It's so costly when you're the little guy...
Over-provisioning in smaller organisations is not only possible, but a necessity. When working with virtualisation, you still need spare hardware in case a node goes down.
Let me run you through an example, using the infrastructure of the company I work for. We have two types of network. One at each of our production sites, and one at our head office. Head office contains all the usual centralizable things. The production sites contain servers and services that simply can’t be centralised. (No surprises here.)

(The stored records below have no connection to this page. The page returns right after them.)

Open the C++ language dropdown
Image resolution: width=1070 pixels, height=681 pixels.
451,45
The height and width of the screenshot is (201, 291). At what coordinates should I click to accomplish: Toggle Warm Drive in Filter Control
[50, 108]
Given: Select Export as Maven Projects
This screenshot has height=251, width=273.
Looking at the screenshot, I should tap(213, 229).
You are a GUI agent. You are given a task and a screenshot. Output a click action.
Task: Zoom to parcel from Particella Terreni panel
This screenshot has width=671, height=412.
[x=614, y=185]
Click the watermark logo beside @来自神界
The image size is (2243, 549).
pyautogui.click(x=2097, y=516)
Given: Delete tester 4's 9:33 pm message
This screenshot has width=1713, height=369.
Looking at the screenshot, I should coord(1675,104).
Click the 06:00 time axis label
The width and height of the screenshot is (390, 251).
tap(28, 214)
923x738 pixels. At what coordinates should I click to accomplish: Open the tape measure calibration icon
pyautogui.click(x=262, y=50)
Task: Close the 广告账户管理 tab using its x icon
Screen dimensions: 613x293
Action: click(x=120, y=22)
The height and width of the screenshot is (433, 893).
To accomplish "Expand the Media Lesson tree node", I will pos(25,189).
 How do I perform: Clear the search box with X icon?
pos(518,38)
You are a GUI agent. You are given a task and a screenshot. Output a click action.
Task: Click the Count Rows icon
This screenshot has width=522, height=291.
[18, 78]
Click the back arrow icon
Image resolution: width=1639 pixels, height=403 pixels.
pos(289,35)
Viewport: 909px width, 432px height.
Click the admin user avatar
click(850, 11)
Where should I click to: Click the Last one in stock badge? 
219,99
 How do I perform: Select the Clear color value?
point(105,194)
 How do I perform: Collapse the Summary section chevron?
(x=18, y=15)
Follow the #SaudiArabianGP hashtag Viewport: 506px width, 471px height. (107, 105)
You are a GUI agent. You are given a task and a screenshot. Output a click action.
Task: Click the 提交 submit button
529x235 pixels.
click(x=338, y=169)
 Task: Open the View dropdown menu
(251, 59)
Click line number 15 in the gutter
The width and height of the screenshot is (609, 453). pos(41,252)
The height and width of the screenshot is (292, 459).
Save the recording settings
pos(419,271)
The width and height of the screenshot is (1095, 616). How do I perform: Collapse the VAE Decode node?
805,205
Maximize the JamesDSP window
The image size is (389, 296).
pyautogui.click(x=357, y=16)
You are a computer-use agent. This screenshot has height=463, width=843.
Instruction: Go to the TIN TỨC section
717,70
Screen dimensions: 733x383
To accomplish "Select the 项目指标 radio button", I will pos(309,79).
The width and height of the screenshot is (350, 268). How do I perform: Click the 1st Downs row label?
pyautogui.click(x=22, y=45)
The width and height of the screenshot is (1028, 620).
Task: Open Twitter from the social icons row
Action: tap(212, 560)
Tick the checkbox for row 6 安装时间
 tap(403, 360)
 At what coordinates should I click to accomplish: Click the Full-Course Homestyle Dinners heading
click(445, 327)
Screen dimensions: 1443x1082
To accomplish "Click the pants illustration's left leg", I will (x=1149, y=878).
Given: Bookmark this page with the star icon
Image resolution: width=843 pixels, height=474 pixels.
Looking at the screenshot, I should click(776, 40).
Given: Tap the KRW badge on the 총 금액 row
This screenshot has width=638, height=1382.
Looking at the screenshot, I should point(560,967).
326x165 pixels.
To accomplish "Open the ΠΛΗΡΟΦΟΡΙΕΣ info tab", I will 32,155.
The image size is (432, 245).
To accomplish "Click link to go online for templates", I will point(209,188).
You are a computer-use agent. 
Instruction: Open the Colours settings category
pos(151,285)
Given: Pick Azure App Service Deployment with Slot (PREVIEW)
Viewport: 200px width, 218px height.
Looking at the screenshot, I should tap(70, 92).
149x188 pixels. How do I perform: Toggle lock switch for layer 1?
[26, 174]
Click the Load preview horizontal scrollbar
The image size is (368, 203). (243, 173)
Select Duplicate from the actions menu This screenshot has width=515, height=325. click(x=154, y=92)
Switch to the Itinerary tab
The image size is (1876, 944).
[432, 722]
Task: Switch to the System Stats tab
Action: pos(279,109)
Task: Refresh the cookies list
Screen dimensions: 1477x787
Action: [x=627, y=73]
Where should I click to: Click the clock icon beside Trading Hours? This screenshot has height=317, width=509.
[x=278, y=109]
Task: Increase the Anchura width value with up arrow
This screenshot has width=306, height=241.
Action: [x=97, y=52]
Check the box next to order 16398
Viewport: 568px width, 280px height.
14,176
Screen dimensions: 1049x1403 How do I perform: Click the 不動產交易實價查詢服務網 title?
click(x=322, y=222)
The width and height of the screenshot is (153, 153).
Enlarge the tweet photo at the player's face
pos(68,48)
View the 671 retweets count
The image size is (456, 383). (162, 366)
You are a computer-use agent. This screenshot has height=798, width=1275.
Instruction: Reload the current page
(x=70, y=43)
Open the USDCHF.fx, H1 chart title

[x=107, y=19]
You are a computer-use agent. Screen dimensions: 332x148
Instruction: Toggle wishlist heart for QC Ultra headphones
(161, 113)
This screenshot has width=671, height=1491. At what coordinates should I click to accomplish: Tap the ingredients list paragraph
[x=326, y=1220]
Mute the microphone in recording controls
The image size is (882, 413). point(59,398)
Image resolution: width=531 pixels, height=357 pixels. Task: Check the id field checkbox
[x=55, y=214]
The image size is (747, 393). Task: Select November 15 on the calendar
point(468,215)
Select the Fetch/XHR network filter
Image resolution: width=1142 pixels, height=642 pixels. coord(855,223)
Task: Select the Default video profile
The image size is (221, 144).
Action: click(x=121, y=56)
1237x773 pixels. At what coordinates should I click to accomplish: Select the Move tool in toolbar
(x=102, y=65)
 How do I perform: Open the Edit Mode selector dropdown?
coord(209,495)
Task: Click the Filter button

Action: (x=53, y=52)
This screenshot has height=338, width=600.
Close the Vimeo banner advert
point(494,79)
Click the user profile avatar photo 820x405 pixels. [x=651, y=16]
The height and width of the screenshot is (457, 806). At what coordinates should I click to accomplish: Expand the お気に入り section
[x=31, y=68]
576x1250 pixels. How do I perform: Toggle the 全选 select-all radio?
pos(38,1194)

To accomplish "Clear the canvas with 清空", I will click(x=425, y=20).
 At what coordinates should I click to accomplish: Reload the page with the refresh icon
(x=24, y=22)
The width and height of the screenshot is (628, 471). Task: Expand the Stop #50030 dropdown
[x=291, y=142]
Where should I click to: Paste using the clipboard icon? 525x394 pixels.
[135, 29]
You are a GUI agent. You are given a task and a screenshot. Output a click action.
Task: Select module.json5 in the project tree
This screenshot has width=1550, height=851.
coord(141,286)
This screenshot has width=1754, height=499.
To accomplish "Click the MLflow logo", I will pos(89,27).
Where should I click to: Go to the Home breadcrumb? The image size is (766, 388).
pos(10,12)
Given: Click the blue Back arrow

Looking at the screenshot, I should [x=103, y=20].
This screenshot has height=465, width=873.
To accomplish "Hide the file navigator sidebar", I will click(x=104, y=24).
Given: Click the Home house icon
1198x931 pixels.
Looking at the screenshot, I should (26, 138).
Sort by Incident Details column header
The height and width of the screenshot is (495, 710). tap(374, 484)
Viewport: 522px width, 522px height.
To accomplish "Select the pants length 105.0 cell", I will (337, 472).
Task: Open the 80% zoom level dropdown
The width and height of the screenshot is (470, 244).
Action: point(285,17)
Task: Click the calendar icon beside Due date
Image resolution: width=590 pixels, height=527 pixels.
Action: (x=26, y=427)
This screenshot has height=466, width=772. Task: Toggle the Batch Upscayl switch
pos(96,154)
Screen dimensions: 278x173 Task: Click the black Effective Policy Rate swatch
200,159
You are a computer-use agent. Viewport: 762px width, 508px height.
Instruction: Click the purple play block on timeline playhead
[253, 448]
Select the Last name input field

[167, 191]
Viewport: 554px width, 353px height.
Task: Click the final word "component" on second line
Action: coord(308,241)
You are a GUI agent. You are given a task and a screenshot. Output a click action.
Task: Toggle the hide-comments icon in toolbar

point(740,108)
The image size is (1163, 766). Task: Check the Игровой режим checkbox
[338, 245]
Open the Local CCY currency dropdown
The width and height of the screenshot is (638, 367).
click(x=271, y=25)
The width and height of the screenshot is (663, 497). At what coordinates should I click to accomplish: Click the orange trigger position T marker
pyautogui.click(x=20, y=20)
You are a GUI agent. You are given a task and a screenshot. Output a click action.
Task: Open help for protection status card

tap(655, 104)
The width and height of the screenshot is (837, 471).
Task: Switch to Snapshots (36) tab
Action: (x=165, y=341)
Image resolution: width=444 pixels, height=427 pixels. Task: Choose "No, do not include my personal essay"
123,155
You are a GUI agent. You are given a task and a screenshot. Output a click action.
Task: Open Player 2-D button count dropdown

Our head office manages to cram all of its services into X physical servers. (Somewhere around X*25 VMs on those X servers, but only X physical boxen are active at a time.) For this, we keep a “cold spare” copy of our fastest VM server sitting around on the rack. If something goes boom, we move the VMs over to that server. We also have over-provisioned space on the existing servers so that if a second server should fail, we could absorb the hit by spreading the VMs of the second failed server across the cluster.
Our production sites can fit everything they need onto Y physical servers. To take advantage of a little extra performance that we don’t strictly *require,* but is nice to have, we spread the load to Y*2 physical boxes. Like the head office, we keep a spare around. Again, the spare swaps in for the first failure, and in a pinch we can collapse our sites from Y*2 active physical servers into Y.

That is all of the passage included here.